Efficient Weighted Sampling via Score-based Generative Models

Weighted sampling—sampling from a probability density function (PDF) proportional to the product of a base PDF and a weight function—is a fundamental technique with wide-ranging applications in variance reduction, biased sampling, data augmentation, and more. Leveraging the increasing availability of pretrained score-based generative models (SGMs), we propose a training-free weighted sampling framework that approximates the backward diffusion process of the target distribution by augmenting the pretrained base score function with an auxiliary guidance term, in a principled and computationally efficient manner. Our approach builds on two key components: a lightweight approximation of the guidance that avoids costly higher-order derivatives of both the score and weight functions, and an uncertainty-aware scheduler that dynamically adjusts the guidance strength based on a temporal analysis of approximation error.
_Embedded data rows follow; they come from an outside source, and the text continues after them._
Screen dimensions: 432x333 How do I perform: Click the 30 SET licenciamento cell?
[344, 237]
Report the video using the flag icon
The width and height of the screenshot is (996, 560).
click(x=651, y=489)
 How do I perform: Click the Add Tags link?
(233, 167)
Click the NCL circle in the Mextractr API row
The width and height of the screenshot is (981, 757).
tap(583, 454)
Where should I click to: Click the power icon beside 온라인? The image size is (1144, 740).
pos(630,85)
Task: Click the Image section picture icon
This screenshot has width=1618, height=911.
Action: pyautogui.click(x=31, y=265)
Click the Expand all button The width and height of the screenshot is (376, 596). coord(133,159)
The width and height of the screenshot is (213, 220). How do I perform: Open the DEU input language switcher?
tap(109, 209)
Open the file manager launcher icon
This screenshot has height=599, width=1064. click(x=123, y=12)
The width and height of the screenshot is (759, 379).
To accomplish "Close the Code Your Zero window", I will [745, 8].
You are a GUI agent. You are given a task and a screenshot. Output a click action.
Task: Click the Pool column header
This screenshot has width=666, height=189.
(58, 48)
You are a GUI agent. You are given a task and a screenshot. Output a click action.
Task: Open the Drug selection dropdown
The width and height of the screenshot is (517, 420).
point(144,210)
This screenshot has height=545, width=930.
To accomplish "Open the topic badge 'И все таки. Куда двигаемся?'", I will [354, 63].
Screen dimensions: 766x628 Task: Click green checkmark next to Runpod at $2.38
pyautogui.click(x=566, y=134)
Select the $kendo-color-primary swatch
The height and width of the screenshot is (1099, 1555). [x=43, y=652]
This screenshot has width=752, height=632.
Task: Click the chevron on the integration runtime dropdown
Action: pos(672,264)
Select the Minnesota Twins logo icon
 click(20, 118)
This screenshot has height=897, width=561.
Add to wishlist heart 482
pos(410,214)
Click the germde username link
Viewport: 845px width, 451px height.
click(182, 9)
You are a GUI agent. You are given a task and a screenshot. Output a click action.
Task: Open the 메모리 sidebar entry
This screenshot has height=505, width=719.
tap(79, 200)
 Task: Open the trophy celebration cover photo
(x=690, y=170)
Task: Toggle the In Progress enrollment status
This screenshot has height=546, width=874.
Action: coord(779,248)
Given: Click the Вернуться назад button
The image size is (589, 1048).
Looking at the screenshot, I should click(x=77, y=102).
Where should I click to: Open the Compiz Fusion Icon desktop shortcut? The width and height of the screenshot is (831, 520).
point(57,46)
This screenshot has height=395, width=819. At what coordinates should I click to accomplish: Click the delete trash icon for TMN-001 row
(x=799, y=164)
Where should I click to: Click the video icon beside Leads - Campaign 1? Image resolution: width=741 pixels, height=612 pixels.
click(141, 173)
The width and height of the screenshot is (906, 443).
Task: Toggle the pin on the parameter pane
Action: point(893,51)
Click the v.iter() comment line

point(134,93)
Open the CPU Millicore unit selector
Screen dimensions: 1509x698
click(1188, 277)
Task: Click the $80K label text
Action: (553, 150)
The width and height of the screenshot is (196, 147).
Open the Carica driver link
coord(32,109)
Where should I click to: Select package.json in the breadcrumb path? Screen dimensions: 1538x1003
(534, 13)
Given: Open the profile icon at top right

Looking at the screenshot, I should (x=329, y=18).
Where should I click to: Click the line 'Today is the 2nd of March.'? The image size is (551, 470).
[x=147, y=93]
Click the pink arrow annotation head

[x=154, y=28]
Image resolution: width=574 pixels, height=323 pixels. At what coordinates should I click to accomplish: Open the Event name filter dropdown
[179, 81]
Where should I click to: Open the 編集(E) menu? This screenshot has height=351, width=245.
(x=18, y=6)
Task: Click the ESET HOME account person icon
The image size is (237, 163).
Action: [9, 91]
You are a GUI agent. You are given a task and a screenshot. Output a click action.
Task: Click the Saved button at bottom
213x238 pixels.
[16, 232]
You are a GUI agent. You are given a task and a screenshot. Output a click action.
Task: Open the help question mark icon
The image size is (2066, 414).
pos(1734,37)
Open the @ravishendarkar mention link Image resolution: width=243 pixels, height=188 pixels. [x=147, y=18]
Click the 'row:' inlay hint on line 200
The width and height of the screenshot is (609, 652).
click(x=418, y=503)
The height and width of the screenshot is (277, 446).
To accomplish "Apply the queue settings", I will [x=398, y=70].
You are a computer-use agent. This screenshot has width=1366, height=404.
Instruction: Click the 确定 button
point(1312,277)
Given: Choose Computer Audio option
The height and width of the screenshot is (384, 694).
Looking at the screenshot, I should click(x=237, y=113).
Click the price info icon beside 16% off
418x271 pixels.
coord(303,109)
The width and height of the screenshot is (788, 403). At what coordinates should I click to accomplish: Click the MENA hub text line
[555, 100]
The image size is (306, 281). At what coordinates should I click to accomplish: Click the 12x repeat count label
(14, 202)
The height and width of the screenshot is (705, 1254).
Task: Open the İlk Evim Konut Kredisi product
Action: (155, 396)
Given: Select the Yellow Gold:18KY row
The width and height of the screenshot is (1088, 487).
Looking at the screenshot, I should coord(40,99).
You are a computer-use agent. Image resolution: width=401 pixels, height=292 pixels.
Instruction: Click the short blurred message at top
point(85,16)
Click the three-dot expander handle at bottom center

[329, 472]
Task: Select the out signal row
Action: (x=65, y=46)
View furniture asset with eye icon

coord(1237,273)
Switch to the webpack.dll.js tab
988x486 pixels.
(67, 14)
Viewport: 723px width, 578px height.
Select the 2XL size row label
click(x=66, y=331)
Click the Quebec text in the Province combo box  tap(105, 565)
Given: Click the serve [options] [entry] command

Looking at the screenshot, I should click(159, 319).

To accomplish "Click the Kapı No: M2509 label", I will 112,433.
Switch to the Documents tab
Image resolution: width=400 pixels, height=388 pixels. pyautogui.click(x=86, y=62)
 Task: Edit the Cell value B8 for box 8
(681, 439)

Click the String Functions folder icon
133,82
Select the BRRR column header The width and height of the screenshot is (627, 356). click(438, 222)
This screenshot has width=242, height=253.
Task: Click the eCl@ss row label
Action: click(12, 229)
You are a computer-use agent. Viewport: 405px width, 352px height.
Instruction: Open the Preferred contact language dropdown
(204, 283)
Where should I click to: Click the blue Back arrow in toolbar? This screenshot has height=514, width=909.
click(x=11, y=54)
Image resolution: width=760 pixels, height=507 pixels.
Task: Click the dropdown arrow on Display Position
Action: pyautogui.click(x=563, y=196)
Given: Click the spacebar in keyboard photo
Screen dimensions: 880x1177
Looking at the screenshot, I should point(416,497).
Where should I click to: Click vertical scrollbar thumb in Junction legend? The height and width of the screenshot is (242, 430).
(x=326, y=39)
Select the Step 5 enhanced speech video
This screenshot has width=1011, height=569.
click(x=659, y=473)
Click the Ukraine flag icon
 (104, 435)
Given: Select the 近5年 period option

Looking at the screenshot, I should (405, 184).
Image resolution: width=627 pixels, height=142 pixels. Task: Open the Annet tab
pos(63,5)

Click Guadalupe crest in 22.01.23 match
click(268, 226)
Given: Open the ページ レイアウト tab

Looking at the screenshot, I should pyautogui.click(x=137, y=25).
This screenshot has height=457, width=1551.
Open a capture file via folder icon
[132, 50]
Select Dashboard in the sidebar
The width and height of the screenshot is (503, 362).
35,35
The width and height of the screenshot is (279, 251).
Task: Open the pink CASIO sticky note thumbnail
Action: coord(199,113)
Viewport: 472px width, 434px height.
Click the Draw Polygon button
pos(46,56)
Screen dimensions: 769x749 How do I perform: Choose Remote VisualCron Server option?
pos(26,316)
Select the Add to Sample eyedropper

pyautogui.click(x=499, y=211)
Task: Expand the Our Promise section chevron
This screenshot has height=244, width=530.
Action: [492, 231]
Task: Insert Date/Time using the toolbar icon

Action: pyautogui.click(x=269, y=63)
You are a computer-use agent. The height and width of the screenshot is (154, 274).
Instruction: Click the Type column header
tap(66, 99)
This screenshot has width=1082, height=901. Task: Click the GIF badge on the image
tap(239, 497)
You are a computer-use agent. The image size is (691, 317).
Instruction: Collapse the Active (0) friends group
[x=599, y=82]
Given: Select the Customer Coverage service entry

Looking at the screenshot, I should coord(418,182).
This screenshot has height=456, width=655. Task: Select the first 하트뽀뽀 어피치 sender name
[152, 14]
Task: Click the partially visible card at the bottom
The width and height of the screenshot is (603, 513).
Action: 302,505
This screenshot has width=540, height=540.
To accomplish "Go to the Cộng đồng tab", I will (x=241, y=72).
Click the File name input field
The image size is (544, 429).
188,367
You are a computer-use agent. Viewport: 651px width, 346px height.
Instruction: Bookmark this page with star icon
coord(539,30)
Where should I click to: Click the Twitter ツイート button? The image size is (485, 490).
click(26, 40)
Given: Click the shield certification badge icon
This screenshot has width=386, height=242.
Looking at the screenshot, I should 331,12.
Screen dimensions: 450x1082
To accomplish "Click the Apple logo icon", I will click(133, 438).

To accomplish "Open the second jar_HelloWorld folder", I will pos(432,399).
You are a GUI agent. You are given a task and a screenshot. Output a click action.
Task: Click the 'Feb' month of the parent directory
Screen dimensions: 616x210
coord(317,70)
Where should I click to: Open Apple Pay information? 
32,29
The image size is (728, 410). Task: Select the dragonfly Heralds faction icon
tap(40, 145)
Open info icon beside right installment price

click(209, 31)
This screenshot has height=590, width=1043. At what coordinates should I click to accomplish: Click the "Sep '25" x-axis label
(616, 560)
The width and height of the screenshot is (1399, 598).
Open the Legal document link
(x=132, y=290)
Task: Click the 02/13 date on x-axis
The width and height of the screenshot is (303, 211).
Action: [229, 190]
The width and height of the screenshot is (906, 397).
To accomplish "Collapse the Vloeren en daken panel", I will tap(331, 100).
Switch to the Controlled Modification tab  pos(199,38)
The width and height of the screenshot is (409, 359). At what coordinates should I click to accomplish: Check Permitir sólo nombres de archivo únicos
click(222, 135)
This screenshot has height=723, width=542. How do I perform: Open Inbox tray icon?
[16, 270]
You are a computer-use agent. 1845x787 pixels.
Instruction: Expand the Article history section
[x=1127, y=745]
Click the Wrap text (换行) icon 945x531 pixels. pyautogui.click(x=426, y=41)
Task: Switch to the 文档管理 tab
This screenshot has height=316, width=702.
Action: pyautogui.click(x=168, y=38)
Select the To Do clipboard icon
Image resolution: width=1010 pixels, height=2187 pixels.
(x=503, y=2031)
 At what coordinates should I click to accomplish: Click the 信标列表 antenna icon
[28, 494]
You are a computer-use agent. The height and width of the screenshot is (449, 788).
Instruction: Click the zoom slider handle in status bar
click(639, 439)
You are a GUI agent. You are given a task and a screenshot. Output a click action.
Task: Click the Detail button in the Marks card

Together, these components enable accurate and stable sampling without relying on particle-based resampling or Hessian evaluations commonly required by existing methods. We validate the effectiveness of our method from synthetic to large-scale settings such as Stable Diffusion XL, where our framework achieves $1.2\times$ to $4.7\times$ speedups while consistently matching or outperforming state-of-the-art baselines in task performance. These results position our method as a scalable and inference-efficient solution for task-adaptive, time-sensitive sampling in generative applications.